- _PROBLEM DETAILS_
Whenever a line in the records below holds the string "folder", copy it out.

[SOURCE INFORMATION Boundary: Start]

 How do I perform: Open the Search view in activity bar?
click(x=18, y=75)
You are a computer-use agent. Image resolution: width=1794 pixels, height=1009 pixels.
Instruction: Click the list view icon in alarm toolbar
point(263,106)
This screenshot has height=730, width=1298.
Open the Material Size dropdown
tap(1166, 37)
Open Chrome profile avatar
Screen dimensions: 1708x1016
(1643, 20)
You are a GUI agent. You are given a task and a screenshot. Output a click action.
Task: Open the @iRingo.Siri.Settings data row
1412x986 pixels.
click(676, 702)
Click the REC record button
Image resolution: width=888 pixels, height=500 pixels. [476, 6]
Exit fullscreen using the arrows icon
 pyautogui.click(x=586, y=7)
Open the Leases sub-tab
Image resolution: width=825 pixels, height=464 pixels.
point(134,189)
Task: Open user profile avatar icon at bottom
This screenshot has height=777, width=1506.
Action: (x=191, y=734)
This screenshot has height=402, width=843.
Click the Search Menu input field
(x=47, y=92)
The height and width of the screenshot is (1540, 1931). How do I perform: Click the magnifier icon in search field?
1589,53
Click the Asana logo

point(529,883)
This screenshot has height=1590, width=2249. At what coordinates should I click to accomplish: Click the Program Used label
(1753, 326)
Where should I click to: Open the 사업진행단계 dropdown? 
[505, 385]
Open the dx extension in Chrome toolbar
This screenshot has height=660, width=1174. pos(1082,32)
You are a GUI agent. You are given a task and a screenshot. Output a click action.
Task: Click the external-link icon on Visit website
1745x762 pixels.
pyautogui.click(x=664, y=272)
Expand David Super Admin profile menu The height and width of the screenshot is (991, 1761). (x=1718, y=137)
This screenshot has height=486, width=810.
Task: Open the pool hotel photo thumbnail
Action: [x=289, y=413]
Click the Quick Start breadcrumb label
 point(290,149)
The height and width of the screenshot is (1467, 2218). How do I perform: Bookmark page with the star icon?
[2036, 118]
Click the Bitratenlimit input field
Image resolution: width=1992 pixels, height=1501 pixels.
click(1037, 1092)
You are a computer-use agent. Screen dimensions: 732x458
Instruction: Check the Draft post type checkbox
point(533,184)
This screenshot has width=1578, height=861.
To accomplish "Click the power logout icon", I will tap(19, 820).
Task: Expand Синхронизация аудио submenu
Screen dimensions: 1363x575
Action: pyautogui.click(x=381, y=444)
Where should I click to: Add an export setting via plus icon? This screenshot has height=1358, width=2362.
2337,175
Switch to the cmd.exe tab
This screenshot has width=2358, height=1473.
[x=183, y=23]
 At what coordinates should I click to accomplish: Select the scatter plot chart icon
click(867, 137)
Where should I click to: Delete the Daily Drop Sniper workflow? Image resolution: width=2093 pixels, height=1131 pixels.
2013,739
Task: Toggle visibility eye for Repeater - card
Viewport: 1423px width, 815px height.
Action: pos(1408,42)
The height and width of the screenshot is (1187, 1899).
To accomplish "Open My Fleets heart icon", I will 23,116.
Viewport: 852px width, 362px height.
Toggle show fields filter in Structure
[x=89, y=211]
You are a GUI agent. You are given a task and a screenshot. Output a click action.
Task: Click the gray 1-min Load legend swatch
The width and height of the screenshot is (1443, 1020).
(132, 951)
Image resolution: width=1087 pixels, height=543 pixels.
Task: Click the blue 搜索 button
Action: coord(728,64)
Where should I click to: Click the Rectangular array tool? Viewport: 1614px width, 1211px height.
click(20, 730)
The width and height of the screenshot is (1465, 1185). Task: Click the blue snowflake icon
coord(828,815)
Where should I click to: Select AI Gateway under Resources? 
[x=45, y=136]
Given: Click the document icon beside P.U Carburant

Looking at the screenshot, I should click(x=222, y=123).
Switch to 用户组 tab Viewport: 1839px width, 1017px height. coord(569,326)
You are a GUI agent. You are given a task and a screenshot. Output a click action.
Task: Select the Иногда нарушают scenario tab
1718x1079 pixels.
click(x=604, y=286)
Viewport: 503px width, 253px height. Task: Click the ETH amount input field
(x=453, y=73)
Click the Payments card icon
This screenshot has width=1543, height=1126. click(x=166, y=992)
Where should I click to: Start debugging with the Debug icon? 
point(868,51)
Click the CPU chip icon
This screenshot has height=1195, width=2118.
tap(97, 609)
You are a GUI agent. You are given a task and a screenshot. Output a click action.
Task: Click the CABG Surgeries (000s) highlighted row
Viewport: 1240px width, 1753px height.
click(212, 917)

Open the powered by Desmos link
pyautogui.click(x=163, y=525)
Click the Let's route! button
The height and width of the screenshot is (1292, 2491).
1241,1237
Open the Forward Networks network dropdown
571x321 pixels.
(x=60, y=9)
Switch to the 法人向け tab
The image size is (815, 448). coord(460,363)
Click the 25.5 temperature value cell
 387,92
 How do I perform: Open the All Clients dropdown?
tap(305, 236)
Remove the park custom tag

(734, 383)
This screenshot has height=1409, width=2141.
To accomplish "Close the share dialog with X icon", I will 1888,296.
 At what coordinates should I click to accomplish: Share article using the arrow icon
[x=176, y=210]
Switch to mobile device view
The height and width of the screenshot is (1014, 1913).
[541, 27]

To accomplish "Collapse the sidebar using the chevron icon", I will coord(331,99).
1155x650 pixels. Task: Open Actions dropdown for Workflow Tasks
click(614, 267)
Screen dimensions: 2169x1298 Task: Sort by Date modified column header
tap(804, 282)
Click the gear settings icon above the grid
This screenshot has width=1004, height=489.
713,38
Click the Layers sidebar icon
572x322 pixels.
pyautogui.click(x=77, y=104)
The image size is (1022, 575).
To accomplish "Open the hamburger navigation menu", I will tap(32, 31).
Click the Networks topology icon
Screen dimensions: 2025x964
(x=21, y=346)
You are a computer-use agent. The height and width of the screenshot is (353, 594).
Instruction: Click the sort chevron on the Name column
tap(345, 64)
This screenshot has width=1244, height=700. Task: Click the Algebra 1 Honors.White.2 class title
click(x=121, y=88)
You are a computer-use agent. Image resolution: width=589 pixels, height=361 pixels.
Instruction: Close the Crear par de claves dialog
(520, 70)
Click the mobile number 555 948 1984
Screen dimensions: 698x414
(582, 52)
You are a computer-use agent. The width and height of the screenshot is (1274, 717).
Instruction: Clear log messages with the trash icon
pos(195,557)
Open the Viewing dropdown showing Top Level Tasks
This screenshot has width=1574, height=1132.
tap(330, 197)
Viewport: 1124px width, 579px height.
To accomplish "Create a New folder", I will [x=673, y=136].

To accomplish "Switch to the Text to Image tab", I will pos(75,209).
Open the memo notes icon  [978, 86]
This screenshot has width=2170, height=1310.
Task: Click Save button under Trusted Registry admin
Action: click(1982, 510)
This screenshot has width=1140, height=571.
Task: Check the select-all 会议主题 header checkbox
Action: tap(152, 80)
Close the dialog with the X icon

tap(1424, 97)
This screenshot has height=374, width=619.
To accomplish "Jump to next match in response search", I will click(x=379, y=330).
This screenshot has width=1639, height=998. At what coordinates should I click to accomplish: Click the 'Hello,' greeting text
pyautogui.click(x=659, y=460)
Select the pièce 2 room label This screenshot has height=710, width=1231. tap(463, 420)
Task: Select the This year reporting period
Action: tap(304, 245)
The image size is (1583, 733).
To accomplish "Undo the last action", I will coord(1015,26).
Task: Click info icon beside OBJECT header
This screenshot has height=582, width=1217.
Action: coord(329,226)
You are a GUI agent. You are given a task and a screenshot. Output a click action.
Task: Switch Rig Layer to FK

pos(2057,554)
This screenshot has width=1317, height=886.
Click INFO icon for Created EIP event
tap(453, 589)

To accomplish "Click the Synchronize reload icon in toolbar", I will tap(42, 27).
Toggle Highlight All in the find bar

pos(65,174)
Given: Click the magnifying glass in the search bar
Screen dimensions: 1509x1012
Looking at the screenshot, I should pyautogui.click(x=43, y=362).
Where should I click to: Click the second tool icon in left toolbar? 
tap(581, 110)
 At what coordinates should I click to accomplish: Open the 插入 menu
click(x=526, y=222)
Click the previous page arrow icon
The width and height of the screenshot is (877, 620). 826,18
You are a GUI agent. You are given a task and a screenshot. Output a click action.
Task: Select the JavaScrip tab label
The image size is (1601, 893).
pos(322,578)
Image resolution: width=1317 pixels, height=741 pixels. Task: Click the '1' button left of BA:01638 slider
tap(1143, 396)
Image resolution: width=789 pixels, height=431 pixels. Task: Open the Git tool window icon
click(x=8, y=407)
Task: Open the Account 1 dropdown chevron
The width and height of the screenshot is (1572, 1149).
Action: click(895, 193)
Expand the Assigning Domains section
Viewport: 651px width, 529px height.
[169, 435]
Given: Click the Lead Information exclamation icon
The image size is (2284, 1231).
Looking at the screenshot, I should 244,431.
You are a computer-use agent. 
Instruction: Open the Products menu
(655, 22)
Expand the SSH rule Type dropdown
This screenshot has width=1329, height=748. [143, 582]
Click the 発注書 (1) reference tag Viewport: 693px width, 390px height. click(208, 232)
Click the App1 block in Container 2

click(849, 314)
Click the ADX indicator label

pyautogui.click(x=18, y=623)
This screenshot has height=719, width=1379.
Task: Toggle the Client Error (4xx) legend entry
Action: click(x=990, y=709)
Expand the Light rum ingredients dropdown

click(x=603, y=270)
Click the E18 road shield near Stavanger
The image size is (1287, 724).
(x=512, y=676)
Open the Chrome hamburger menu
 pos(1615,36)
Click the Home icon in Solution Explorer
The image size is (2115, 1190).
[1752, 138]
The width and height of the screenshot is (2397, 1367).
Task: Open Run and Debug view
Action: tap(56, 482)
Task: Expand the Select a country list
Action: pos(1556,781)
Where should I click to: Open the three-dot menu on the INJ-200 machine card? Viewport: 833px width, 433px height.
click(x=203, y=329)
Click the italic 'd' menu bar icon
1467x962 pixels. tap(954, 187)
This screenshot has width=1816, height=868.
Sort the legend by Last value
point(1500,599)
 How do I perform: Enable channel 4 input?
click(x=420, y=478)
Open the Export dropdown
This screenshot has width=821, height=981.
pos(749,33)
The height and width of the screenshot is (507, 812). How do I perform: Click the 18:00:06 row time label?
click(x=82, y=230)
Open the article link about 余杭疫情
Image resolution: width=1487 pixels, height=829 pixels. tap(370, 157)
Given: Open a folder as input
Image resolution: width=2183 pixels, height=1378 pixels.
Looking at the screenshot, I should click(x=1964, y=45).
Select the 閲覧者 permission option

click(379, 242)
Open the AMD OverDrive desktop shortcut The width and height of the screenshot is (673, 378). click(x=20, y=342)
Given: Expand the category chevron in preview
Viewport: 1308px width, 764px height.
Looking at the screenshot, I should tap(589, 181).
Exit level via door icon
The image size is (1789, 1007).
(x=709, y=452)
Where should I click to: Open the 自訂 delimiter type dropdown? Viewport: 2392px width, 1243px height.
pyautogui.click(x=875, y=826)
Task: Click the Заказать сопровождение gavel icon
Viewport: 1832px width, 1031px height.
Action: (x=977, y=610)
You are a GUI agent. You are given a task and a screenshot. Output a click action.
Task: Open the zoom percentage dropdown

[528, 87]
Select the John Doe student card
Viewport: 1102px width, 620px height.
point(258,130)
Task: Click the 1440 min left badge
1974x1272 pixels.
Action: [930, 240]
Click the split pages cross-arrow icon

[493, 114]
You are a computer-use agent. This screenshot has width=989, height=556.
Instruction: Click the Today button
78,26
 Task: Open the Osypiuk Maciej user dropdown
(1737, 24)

[SOURCE INFORMATION Boundary: End]

- _EXERCISE OUTPUT_
To accomplish "Create a New folder", I will [x=673, y=136].
Given: Open a folder as input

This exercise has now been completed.